If Mickey Mousing points us towards dimensions of our musicality that hold greater potential and possibility for our dancing, it can be a helpful concept. It can be helpful for ourselves, to evaluate our own musicality. It can be helpful for teachers, when there is trust, shared humility, and considerate communication with students. It can be helpful for our communities, by giving us a shared vocabulary with which to discuss and debate our values. The term Mickey Mousing can be used to shame or judge other dancers, as some have warned. But only if we choose to see each other in one dimension.
Kai Sosceles
November 20, 2015 at 9:32 am (8 years ago)For years growing up in communities of dancers, our elders would often scold us by saying nothing more than “…but you’re not /Dancing./” and this was always confusing to me as dance has so many facets that I wasn’t sure how to improve with this type of critique and it ultimately became a thought terminating cliche in the communities that I was a part of, feeling like a vague and belligerent line in the sand between the Haves and the Have Nots.
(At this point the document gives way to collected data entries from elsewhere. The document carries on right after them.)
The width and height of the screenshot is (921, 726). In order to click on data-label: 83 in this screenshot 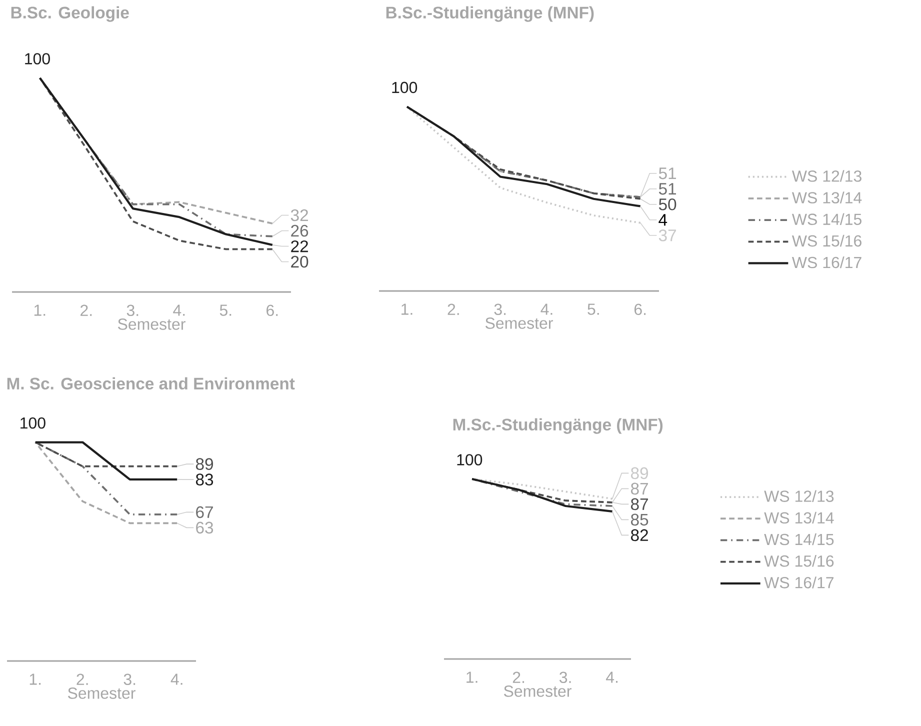, I will do `click(205, 480)`.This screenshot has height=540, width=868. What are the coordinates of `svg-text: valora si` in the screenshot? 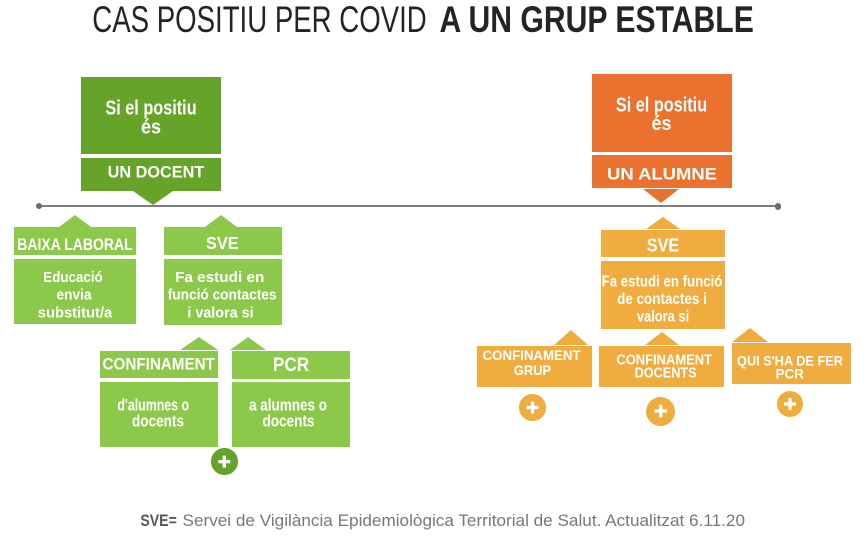 It's located at (663, 318).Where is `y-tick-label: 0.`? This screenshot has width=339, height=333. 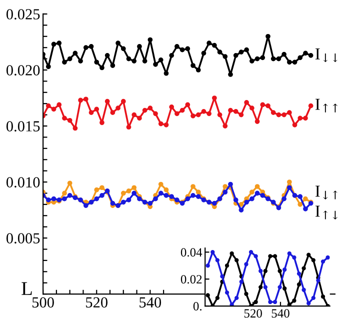 y-tick-label: 0. is located at coordinates (198, 306).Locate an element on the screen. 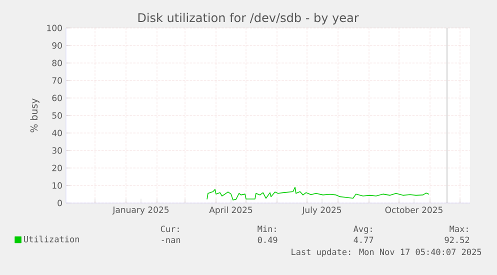  y-tick-label: 60 is located at coordinates (57, 98).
Years later after several breakthroughs in various dynamics of dance, I felt like I was able to articulate this difference of Dancing vs. Not Dancing to my students in the way that my teachers had not been able to do for me, using terminology that I had learned from other more established and traditional dance styles and the study of music and musicality. However, it’s still quite a long winded response…as this article shows.
And now I feel with this article moving around, the next generation of dancers are yet another leg up in being able to articulate this problem in constructive ways by using a single phrase: Mickey Mousing.
Progress!
Thank you for taking the time to write this up and to help spread common-use vocabulary in dance communities. 🙂
Joy in Motion
November 20, 2015 at 5:48 pm (8 years ago)Thank you for your comment, Kai!
“…dance has so many facets that I wasn’t sure how to improve with this type of critique and it ultimately became a thought terminating cliche in the communities that I was a part of, feeling like a vague and belligerent line in the sand between the Haves and the Have Nots.” – Absolutely! I feel that my article is still rather vague, but I think it starts circling the right areas that we can color in more as we learn, discuss, practice, and teach with movement and music itself. Though I hope/plan to get more specific with future writing.